Narrative

Narrative

Peter Cain working on a painting from the 500 SL series, 270 Bowery, 1992
Photograph by Frank Camarda

Peter Cain (September 26, 1959 – January 5, 1997) was born in Orange, New Jersey. He moved to New York to attend art school in 1977 and lived there until his death, of a cerebral hemorrhage, twenty years later. He was only thirty-seven at the time, but the artistic legacy he left behind is all the more powerful for its brevity.

 

In the late 1980s Cain started the paintings for which he first became known: automobiles, ranging from classic muscle cars to late-model sedans, distorted into hallucinatory new forms. Painted with care and precision, their gleaming surfaces intensify the seductiveness of the advertising images on which they were based.

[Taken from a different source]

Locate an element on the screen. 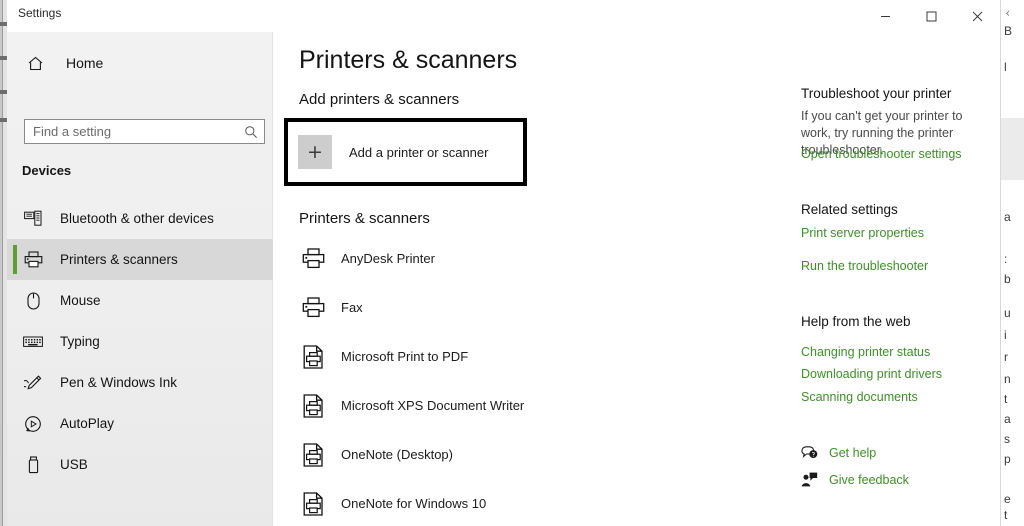  print-server-properties-link: Print server properties is located at coordinates (862, 233). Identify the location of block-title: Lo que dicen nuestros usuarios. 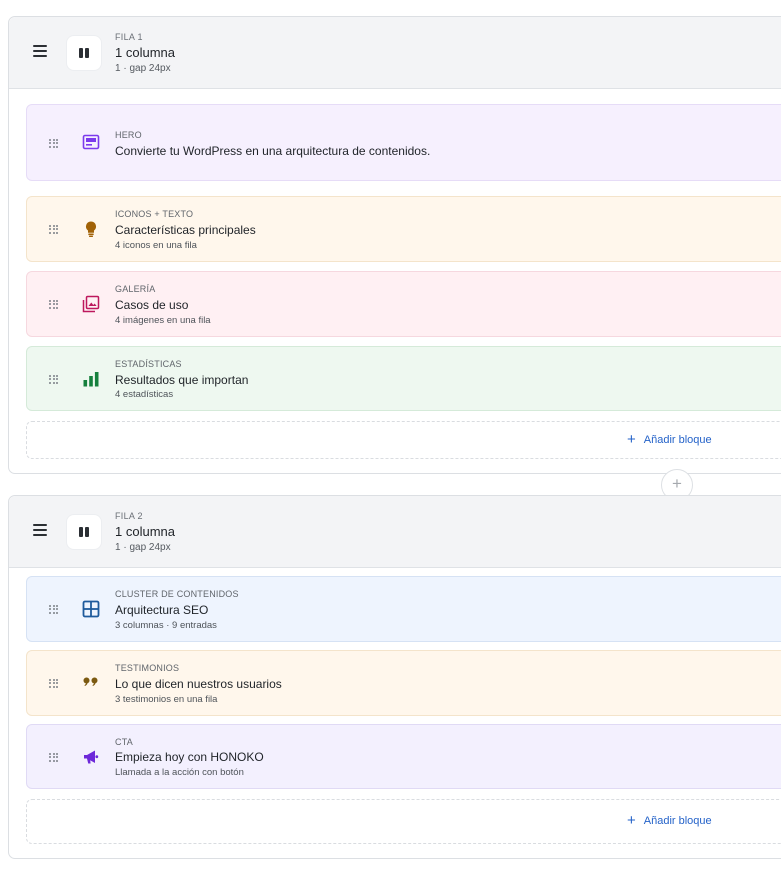
(198, 684).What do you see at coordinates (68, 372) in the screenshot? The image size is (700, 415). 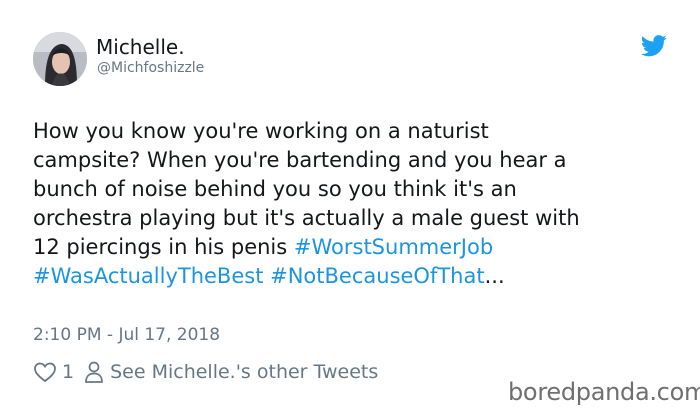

Klaus Kertess has called them “literal and figurative icons of autoeroticism.”

 

In 1995 Cain made a group of drawings and paintings based on three photographs of his boyfriend Sean. Part figure studies, part landscapes, they depict the subject’s reclining head, neck, and shoulders on a sandy beach. They were a departure from the car paintings, a development Peter Schjeldahl hailed as “the creation of a new high style able intelligently to capture intimate nuances of contemporary Eros on a public scale.”

 

The following year Cain began another body of work: paintings and drawings of Los Angeles gas stations and chain stores. Rendered with the same attention to detail as his other works, they omit all typography from the commercial landscape, a method of abstraction similar to the distortions of the car paintings. As Jerry Saltz pointed out, “Cain's great accomplishment is that, although all of his paintings derive from photographs, none of them picture the world as if seen through a lens.”

 

Peter Cain had his first one-person exhibition in 1989. His work was included in the 1993 and 1995 Whitney Biennials and has been exhibited at museums in Europe, Asia, and the United States. He has been represented by Matthew Marks Gallery since 1992.